Don't just accept a straight "yes or no cuz I said so" type answer here as you may be opening up yourself to having to fight a bunch of problems with UDP that actually you don't need to face.
None of the other answers here state the obvious way to prove this.
Take some simple facts
- An IP header is 20 bytes no matter what protocol you use.
- UDP headers are 4 bytes
- TCP headers are 20 bytes
So each time you send a message of 1 byte down the line you have actually sent either 25 or 41 bytes depending on protocol assuming an IP header is also needed.
Take your situation where you need client server interaction, estimate the number of clients then do the math based on the data you actually send between the 2.
Lets say I send 10 messages that are 1 byte each per update in my game and i'm updating around 60 fps so I need to send 60 * 10 = 600 bytes per second of actual message data + the relevant headers.
Now depending on the game I could send that all as a single message so my overhead from the TCP layer is just 40 bytes (effectively a cost over UDP of 20 bytes per second), not having that overhead is a potential cost of 600 bytes (because I may have to resend the whole message stream).
If however it's vitally important that every message be sent on its own the very instant its ready to be sent, I have 600 messages (also 600 bytes) + 40 * 600 = 24k worth of TCP overhead or ~14k of UDP overhead per second + 600 bytes of message data.
Again, we ask the questions, how vital are those messages, how frequent are they, and can they be batched up in some way to reduce the overheads?
That's just based on a bunch of single byte messages, typically you would do something very different but without knowing the raw data being sent its hard to prove either way if TCP is a better fit to your situation than UDP.
So, will it work?
Well, if you have a typical fps, and position is important (to avoid cheating or incorrect decisions), you need to know that your network stream is realiable, but 32 players each streaming that 24k + message bytes back and forth (so 768KB/s + messages) ... that's about a 10mb/s broadband line just for individual headers based on sending at least 1 message per frame from each client to all the other clients via a server.
You obviously won't code your server and client to work that way and the message sizes are very likely to be a lot bigger and probably a bit less frequent than 1 byte per frame in most situations so it's hard to say without seeing a real world "this is the data I need to send" example.
I have made the call in my case that its a reasonable overhead but that's based on how I build my message streams so I don't have huge overheads compared to some designs.
TCP works fine and I have a scaleable MMO server and client framework but I don't need to stream lots of data ever frame or lots of small packets because I can batch my calls.
TCP just won't do, and they can only use UDP but have to accept that it won't give them assurances about what they get (ordering / arrival guarantee).
Many poorly coded game engines handle everything on the main thread on the cpu so the cpu is often only given a very small amount of time to handle networking code, a decent implementation of both the serve and the client would be entirely async and possibly push and pull messages in batches.
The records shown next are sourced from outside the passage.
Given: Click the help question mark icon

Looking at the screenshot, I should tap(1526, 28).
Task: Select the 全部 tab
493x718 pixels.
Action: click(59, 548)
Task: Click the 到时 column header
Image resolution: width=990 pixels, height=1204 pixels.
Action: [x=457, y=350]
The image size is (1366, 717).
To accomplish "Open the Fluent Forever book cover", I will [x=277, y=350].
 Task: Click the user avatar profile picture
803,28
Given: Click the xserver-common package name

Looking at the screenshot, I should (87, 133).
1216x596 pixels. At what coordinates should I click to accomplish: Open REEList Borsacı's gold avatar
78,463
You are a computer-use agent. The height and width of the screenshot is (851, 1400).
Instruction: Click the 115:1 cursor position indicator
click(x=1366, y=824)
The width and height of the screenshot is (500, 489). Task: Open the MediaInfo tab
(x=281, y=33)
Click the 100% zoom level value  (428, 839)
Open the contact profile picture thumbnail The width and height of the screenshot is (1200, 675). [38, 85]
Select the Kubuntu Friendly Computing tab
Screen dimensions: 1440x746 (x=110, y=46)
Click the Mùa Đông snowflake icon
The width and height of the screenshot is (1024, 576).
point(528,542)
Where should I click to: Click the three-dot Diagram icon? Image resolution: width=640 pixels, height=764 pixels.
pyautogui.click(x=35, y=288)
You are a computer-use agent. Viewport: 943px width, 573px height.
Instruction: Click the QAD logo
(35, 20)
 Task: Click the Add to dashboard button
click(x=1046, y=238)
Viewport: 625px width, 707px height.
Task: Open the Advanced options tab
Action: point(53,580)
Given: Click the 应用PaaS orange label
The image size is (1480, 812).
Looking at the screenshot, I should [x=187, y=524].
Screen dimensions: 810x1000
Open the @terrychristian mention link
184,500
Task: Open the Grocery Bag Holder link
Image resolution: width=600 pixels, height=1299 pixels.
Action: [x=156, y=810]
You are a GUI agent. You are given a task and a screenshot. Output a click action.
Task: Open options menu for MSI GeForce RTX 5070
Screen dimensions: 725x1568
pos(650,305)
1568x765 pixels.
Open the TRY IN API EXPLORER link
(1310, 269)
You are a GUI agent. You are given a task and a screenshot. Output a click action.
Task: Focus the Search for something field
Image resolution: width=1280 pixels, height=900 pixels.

There are some good networking libraries out there but as seen here, many seem to have an opinion that UDP is "just better", well factor in your own needs first and that may not be the case, and finding a library that doesn't factor in things the way you do may result in a poorly coded TCP setup in comparison to the UDP variant in the same lib (i'm just saying i've seen this, and load tests have proven it).
Build something first a technical base of the data you want to be sending and test it then do the math to scale it up, worst case load test it by deploying to a cloud and have 50 computers run a test client to see if it can handle your limit of 32 players per game (or whatever limits you may have).